= Do this =
Repeat the items verbatim from the line containing "This screenshot has width=529, height=362." through the end of the items, leaving out the pictures.
# START OF Task input
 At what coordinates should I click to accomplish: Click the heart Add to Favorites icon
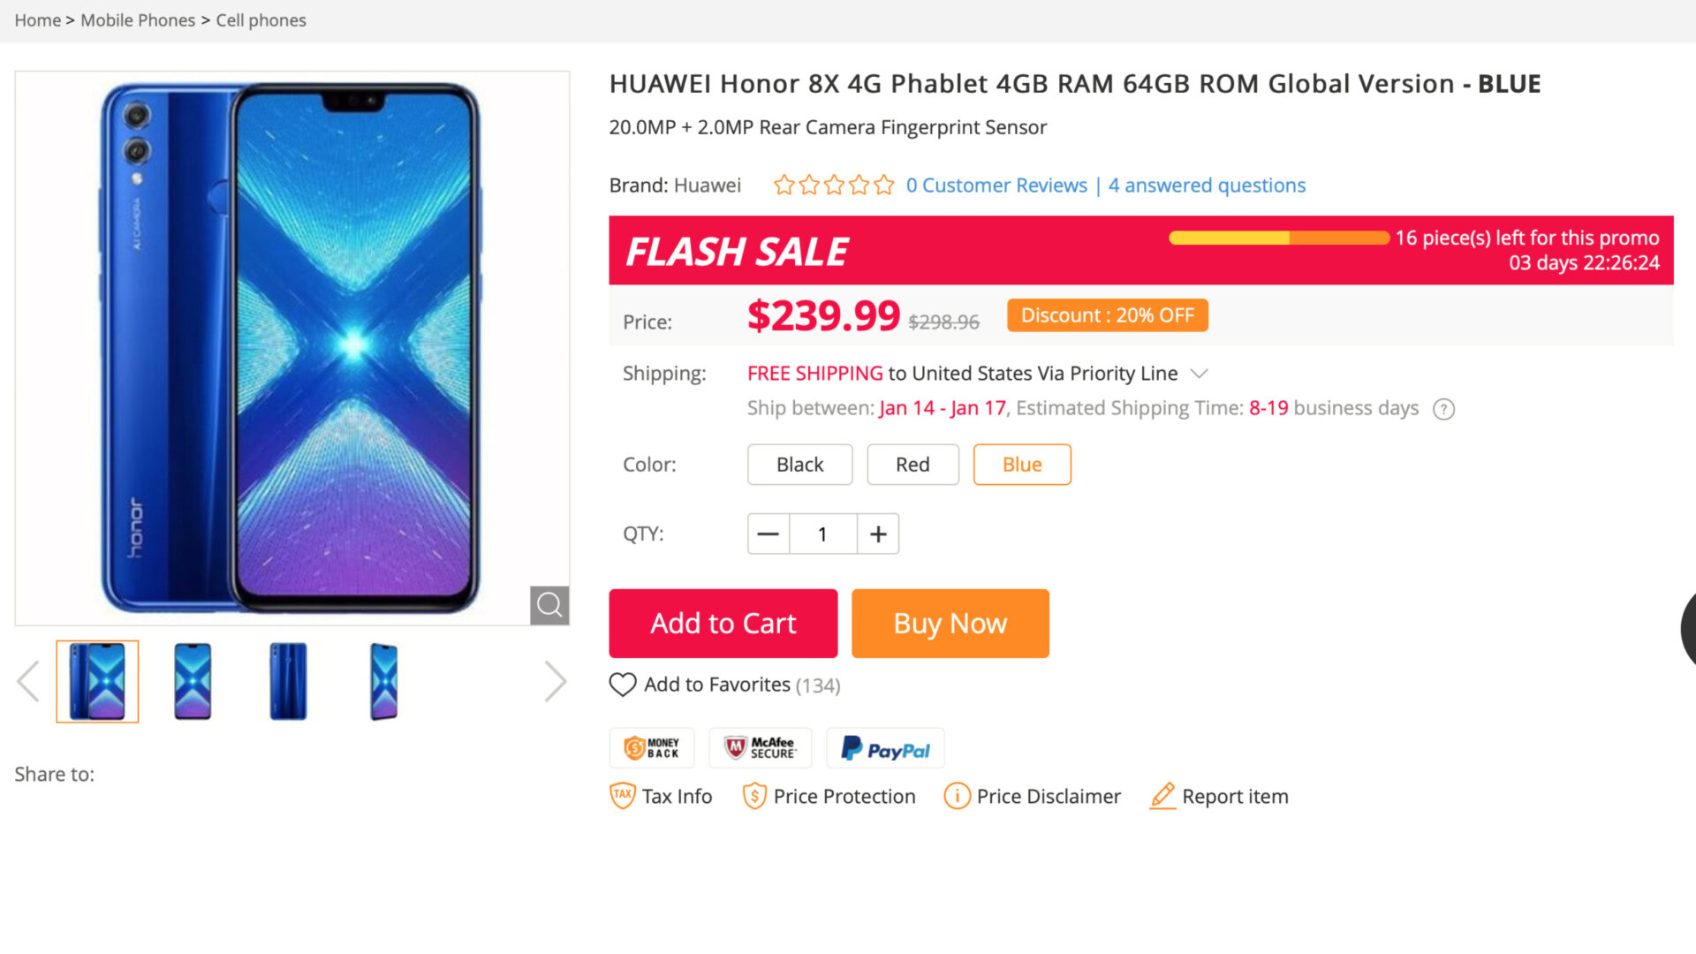click(x=623, y=685)
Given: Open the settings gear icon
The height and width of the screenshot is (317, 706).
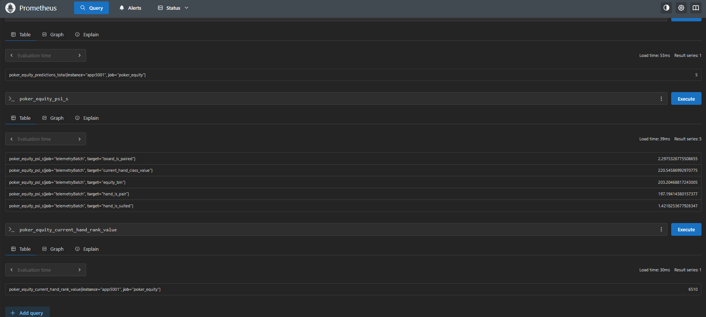Looking at the screenshot, I should [681, 8].
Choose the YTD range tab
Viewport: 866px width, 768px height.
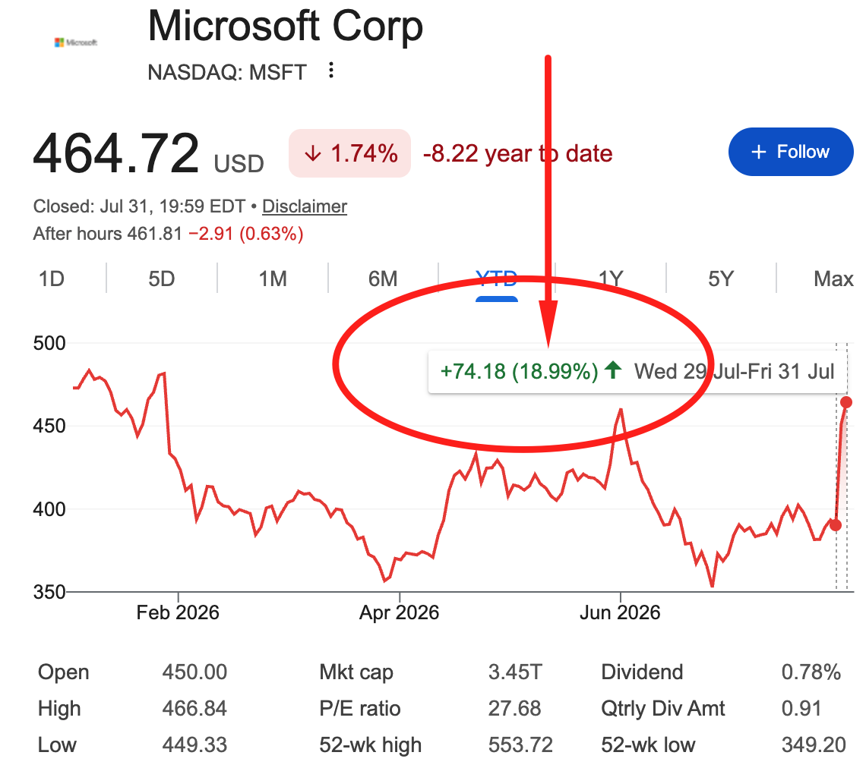[x=497, y=280]
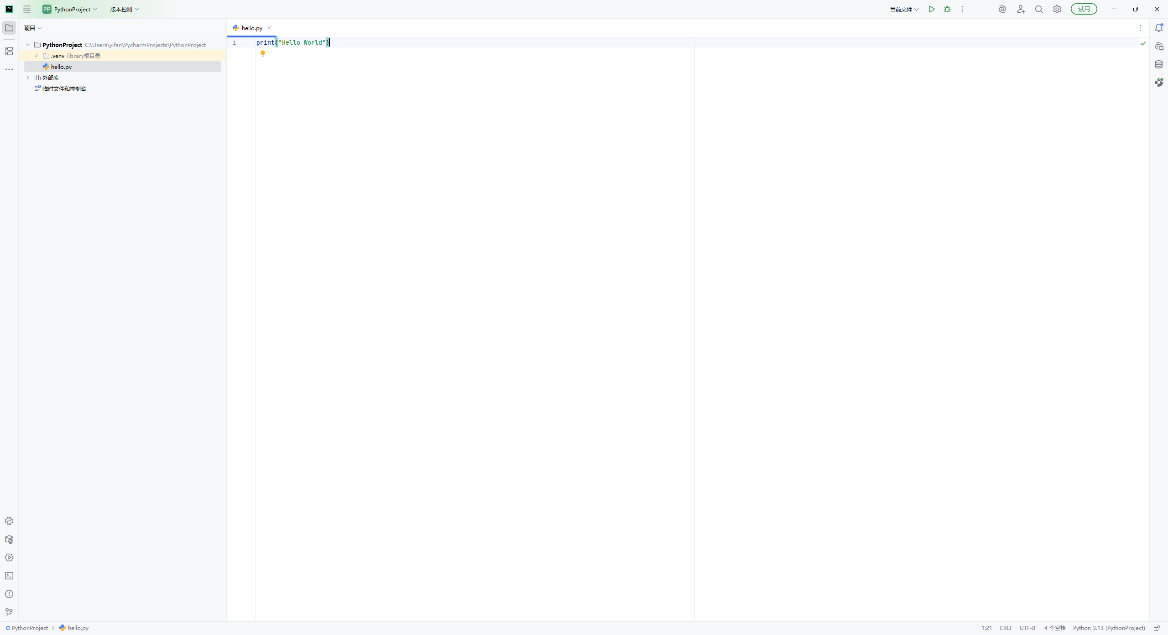
Task: Click the 试用 trial button
Action: 1084,9
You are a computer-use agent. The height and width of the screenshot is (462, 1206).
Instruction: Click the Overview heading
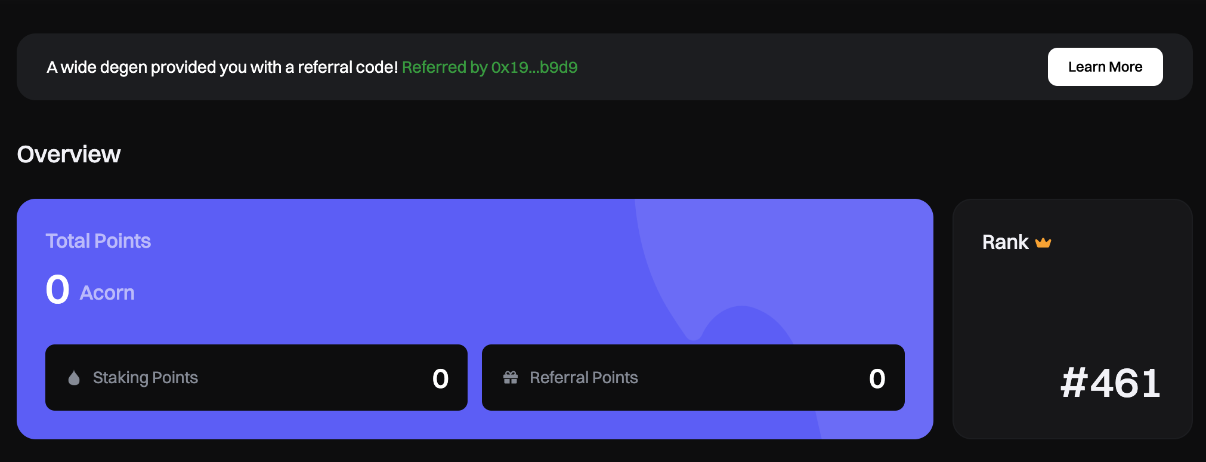pos(69,155)
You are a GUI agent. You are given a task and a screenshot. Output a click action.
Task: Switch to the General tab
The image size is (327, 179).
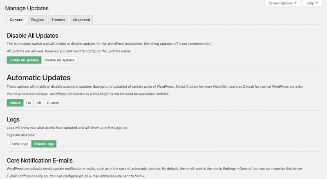pyautogui.click(x=16, y=20)
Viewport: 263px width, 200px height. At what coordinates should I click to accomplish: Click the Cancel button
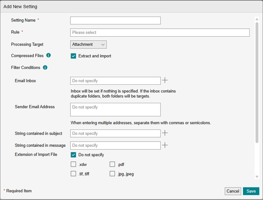tap(233, 191)
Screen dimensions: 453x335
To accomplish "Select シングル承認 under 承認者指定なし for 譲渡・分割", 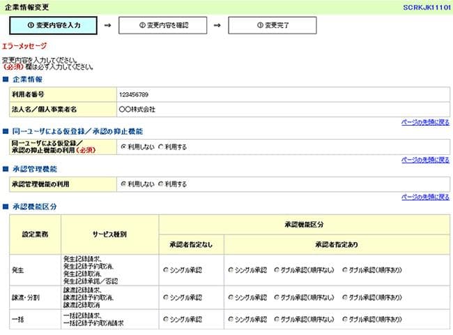I will pyautogui.click(x=166, y=297).
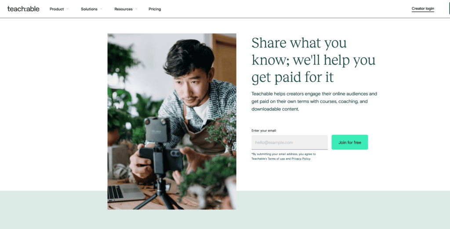
Task: Click the Teachable description paragraph
Action: click(x=314, y=101)
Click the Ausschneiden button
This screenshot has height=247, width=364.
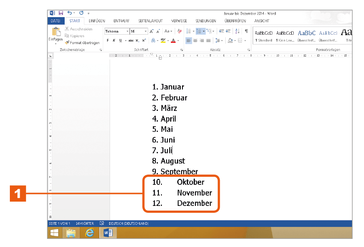pyautogui.click(x=78, y=29)
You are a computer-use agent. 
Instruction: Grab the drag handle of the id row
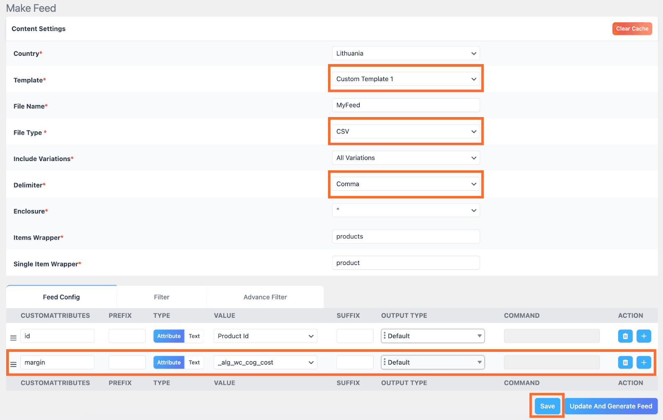pos(13,338)
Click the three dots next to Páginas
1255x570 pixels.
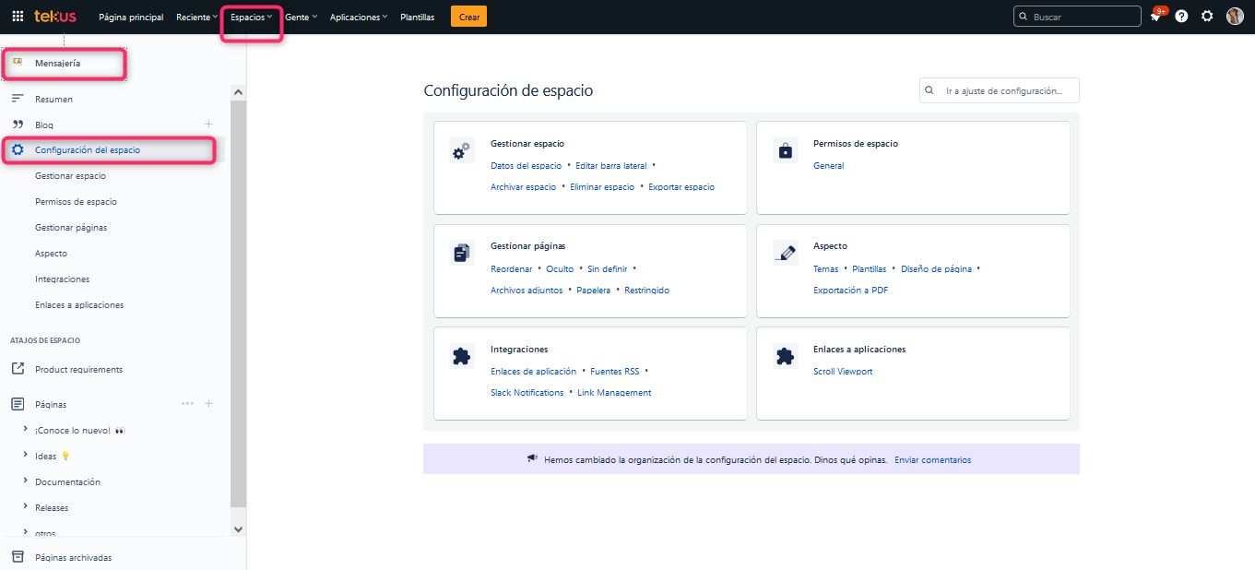tap(187, 404)
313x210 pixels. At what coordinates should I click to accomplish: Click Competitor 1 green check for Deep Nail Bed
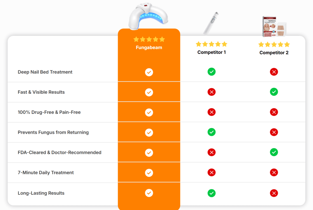coord(212,72)
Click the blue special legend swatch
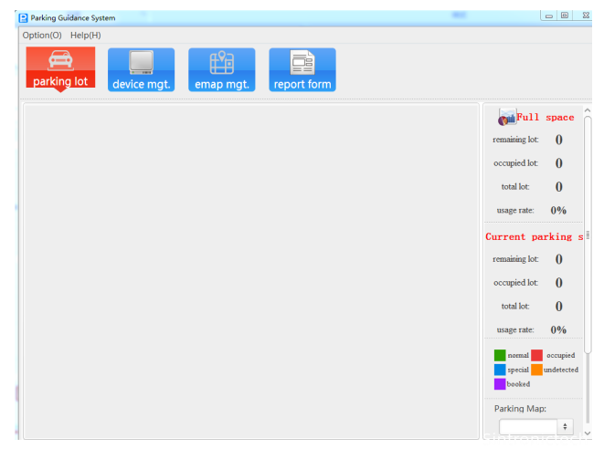The height and width of the screenshot is (459, 604). (500, 370)
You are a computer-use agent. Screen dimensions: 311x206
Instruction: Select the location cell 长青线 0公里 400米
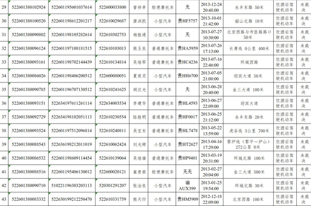click(249, 49)
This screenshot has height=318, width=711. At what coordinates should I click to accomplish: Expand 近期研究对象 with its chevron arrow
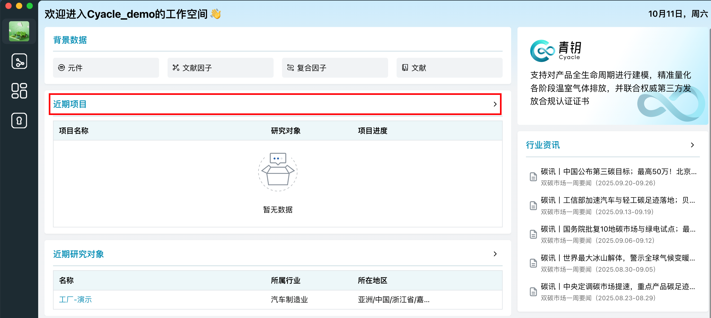(x=495, y=254)
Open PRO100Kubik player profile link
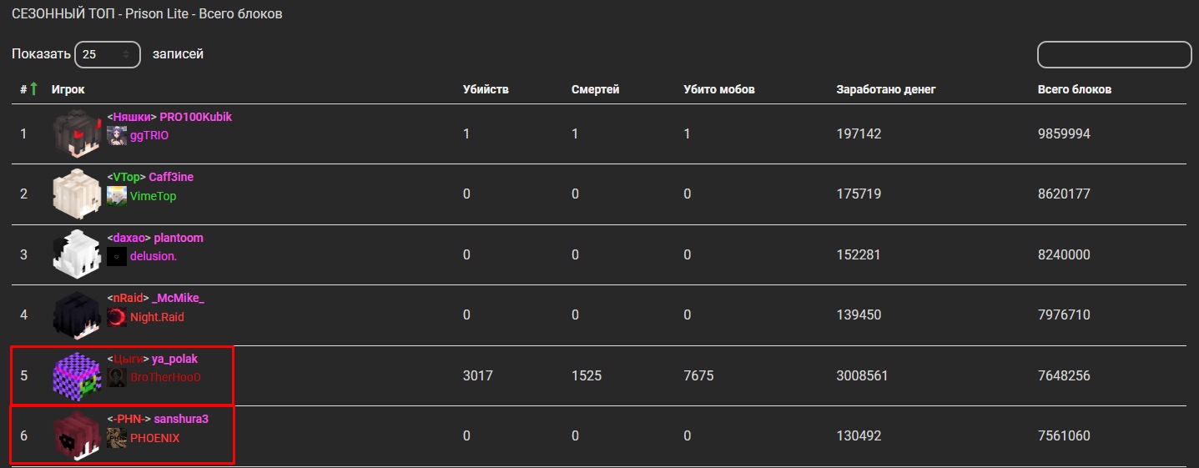Image resolution: width=1199 pixels, height=468 pixels. 195,117
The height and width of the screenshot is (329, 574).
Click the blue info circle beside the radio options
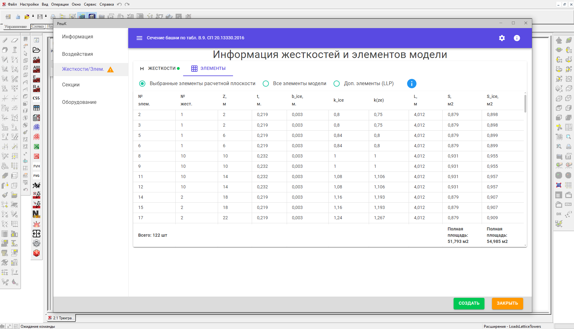[x=411, y=84]
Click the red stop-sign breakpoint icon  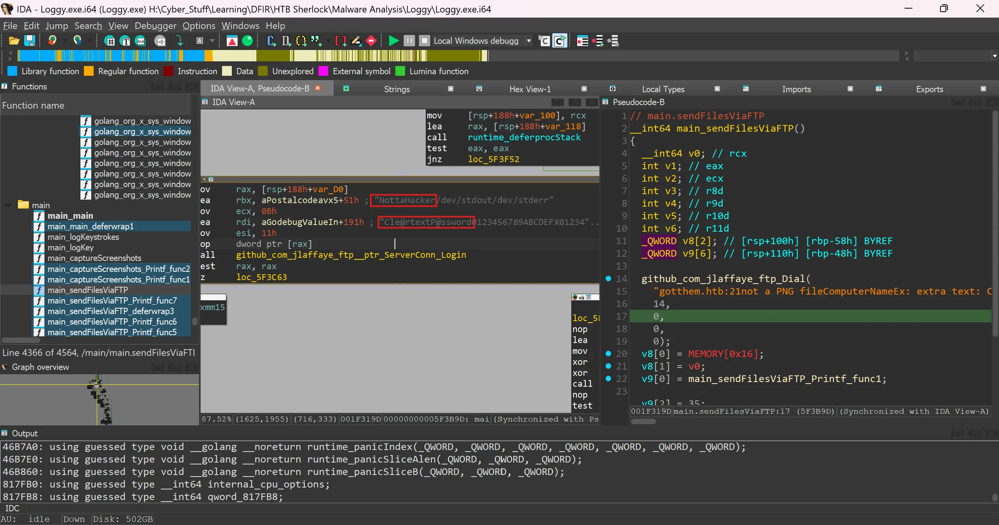pyautogui.click(x=371, y=41)
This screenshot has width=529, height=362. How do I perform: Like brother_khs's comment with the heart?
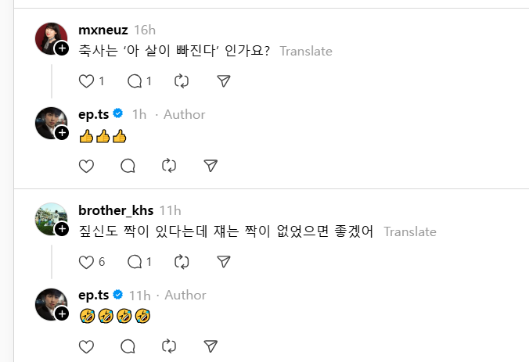(87, 261)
# END OF Task input
= Reply =
This screenshot has width=529, height=362. How do I perform: Like brother_khs's comment with the heart?
(87, 261)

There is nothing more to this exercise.